Cureus ; 12(3): e7403, 2020 Mar 25.
Artigo em Inglês | MEDLINE | ID: mdl-32337129

RESUMO

Introduction Rhinitis is a common respiratory disorder that can be broadly defined as an inflammation of nasal mucosa. Allergic rhinitis is the most common form of chronic rhinitis characterized by one or more symptoms including sneezing, nasal itching, nasal congestion, postnasal drip, and rhinorrhea. Montelukast is an antagonist to the leukotriene receptor. It is non-sedating, dosed once daily, and has a safety profile similar in adults and children, with approval down to six months of age. The purpose of the study was to see the improvement in the severity of symptoms of the patients with allergic rhinitis treated with montelukast. Methods The symptom severity score for allergic rhinitis was calculated by asking the patient to evaluate the severity of individual symptoms (sneezing, nasal congestion, rhinorrhea, and postnasal drip) against the 4-point scoring scale over the last 24 hours. After explaining the scoring system to the patient, a proforma was filled before starting the treatment. A dose of 10 mg of montelukast once daily was prescribed. On the follow-up visit after four weeks of therapy, compliance was ensured and then the symptom severity score was recorded again on the proforma. The total nasal symptom severity score (TNSSS) was calculated as a sum of all four nasal symptoms.
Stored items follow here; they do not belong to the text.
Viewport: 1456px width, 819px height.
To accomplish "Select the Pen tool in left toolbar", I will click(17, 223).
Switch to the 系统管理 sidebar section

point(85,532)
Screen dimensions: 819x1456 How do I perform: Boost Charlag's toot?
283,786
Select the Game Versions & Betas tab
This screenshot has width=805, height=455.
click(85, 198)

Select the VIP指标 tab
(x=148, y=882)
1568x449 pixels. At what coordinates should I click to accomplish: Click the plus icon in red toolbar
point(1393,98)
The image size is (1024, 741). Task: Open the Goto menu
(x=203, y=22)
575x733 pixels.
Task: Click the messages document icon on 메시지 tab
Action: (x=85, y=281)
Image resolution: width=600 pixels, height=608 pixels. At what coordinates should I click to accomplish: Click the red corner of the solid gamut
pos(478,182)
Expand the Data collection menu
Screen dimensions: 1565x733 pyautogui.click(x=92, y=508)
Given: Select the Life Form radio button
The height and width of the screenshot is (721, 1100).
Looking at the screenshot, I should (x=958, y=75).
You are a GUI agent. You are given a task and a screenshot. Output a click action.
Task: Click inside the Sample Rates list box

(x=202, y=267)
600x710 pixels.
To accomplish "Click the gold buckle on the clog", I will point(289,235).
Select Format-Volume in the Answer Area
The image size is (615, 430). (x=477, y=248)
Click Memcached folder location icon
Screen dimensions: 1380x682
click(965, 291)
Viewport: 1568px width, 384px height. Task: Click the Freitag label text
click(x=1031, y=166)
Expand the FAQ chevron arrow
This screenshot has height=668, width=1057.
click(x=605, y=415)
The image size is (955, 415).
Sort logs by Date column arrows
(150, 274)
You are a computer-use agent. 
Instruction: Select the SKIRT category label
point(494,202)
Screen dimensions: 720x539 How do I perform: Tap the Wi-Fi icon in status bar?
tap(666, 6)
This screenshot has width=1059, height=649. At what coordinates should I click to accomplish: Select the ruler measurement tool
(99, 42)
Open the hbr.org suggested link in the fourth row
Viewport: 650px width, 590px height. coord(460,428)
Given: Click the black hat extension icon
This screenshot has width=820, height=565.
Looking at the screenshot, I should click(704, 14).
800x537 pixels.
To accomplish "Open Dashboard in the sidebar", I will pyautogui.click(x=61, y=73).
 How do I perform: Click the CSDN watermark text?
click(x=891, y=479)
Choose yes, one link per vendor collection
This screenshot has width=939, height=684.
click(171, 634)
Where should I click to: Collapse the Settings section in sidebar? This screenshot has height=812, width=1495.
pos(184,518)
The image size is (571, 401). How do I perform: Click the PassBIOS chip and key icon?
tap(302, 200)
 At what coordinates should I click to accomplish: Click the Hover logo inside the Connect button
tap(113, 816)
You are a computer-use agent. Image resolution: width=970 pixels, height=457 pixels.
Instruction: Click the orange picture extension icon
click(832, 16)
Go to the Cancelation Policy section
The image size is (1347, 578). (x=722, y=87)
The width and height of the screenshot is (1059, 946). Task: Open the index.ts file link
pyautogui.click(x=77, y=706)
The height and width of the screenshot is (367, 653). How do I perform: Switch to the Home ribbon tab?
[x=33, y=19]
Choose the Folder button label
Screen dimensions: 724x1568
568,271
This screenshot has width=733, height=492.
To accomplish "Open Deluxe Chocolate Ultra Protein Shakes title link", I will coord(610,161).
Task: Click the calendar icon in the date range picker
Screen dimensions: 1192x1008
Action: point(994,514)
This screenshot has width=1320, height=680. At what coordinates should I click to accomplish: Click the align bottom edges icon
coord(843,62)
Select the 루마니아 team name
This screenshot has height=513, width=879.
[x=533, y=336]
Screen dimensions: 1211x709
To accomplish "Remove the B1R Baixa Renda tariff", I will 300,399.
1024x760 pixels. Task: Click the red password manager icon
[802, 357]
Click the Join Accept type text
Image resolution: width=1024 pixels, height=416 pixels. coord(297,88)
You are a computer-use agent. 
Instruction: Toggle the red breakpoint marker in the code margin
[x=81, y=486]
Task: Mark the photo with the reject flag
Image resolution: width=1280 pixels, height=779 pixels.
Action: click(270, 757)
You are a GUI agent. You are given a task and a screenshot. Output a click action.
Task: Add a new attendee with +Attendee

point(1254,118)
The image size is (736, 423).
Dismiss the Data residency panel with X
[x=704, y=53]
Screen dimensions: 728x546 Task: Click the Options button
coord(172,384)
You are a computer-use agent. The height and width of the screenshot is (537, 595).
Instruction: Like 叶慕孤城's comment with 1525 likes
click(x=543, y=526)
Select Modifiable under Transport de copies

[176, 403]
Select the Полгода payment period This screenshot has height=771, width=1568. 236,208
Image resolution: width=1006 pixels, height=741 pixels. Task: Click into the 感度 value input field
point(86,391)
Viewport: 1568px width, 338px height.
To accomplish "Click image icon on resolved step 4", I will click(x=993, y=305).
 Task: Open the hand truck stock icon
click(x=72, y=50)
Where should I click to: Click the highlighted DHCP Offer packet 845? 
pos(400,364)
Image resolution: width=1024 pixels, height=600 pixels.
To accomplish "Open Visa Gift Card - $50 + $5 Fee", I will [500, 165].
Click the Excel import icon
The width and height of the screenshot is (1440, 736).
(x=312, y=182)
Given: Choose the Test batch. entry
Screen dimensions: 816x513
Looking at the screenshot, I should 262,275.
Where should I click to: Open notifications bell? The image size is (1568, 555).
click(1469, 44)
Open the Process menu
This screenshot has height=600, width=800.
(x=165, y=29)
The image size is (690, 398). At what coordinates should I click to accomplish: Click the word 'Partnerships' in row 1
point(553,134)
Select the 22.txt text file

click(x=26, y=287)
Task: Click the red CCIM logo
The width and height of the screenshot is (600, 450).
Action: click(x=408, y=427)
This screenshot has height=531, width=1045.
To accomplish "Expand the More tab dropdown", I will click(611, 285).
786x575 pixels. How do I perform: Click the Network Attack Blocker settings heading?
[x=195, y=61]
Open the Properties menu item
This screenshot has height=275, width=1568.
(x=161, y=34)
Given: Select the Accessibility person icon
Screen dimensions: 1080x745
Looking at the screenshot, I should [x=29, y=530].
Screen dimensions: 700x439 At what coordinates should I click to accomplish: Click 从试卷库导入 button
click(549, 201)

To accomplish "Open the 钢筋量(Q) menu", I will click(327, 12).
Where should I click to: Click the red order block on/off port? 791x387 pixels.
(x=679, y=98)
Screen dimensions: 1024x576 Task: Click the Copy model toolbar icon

Pre- and post-treatment mean of TNSSS was compared using a t-test. P-value of less than 0.05 was considered significant. Results A total of 140 patients were included in the study. The mean age was 30 years. The minimum age was 15 years and the maximum age was 45 years. There were 93 males and 47 females. The difference between pre- and post-mean values of TNSSS was 5.82. Both pre- and post-mean of TNSSS were compared using the t-test, and P-value was significant, i.e., <0.005. Conclusions The common symptoms of allergic rhinitis evaluated in the study showed improvement in response to the treatment with montelukast. The improvement in symptom severity score was maximum in sneezing and least in rhinorrhea. In light of recent developments on neuropsychiatric adverse effects and FDA warnings, caution needs to be exercised to reserve the use of montelukast for the selected patients.